======== Selected text

Cluster munitions are weapons that work by dispersing several smaller submunitions, often referred to as bomblets or grenades, over a wide area to destroy dispersed, moving and unseen targets. A cluster munition consists of a canister and several submunitions. After being dropped or fired, the canister opens in mid-air and ejects its cargo of submunitions. These submunitions then scatter over the target area and are designed to explode on impact. Cluster munitions can be delivered from aircraft, via rockets, missiles or bombs. Cluster munitions can also be launched from land-based systems such as artillery, from rockets, artillery shells or missiles.Cluster munitions are area weapons. This means they have effects that are not confined to one precise target, such as an individual tank for example. Other examples of area weapons include napalm or incendiary bombs, or even nuclear weapons. Area weapons can be distinguished from point weapons, which attack single, pre-identified targets. An example of a point weapon is a guided missile set to destroy an anti-aircraft gun.

================

Task statement:
Answer these questions from the passage on cluster munitions:
1. What two parts make up a cluster munition?
2. Besides napalm, which area weapons does the passage list?
3. What example of a point weapon does it give?

======== Exercise data

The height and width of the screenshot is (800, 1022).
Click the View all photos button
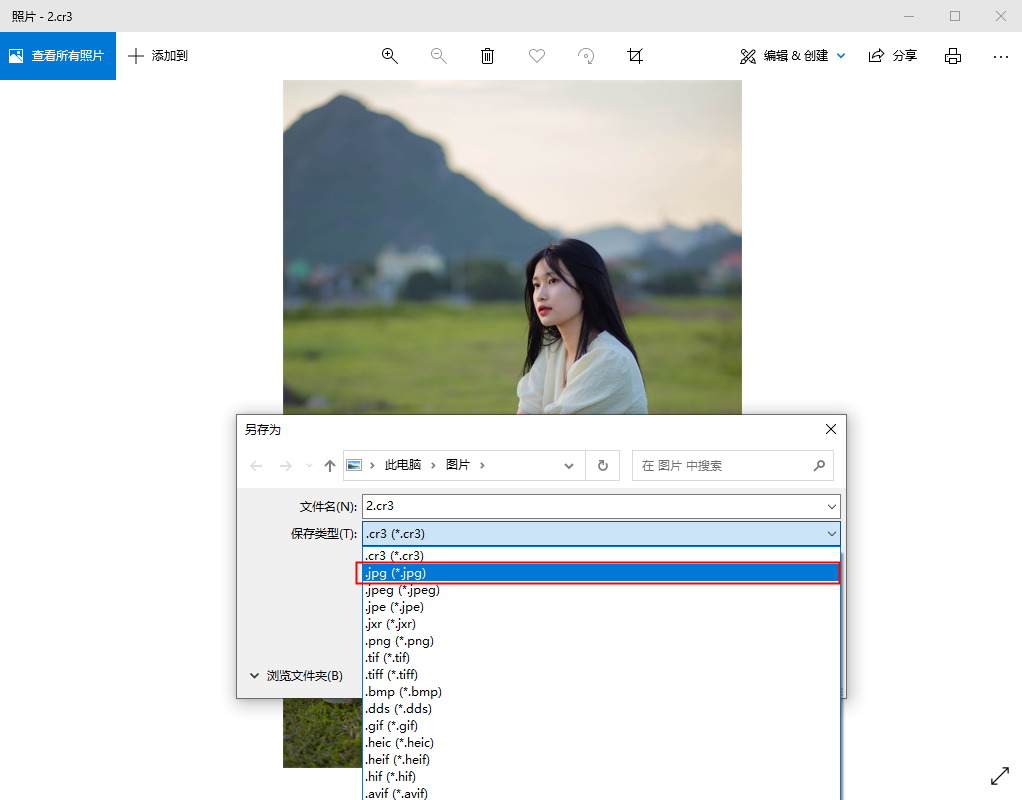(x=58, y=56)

================
======== Exercise data

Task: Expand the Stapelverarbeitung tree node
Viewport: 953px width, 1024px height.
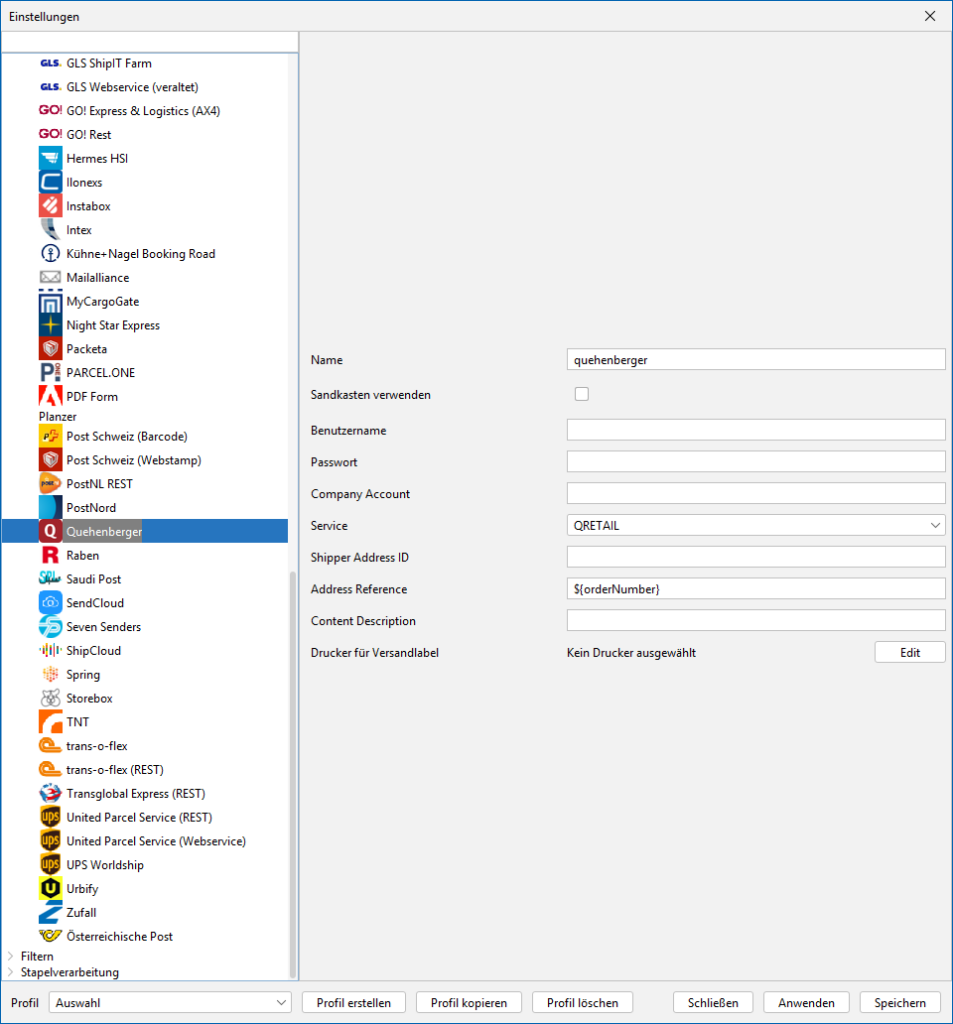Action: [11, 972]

================
======== Exercise data

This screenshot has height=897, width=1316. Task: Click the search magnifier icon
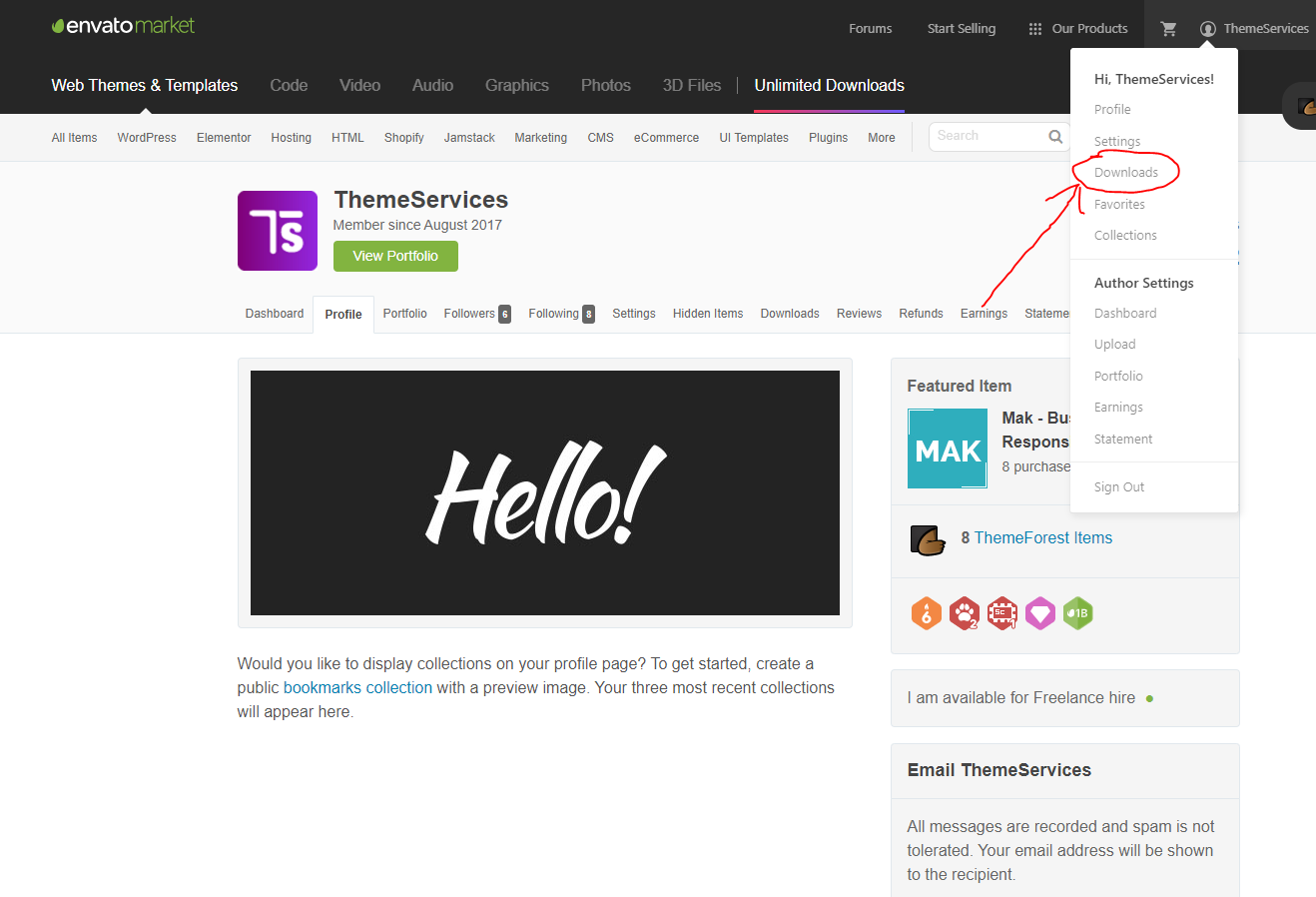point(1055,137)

================

Solution for this problem:
1. A canister and several submunitions.
2. Incendiary bombs and nuclear weapons.
3. A guided missile set to destroy an anti-aircraft gun.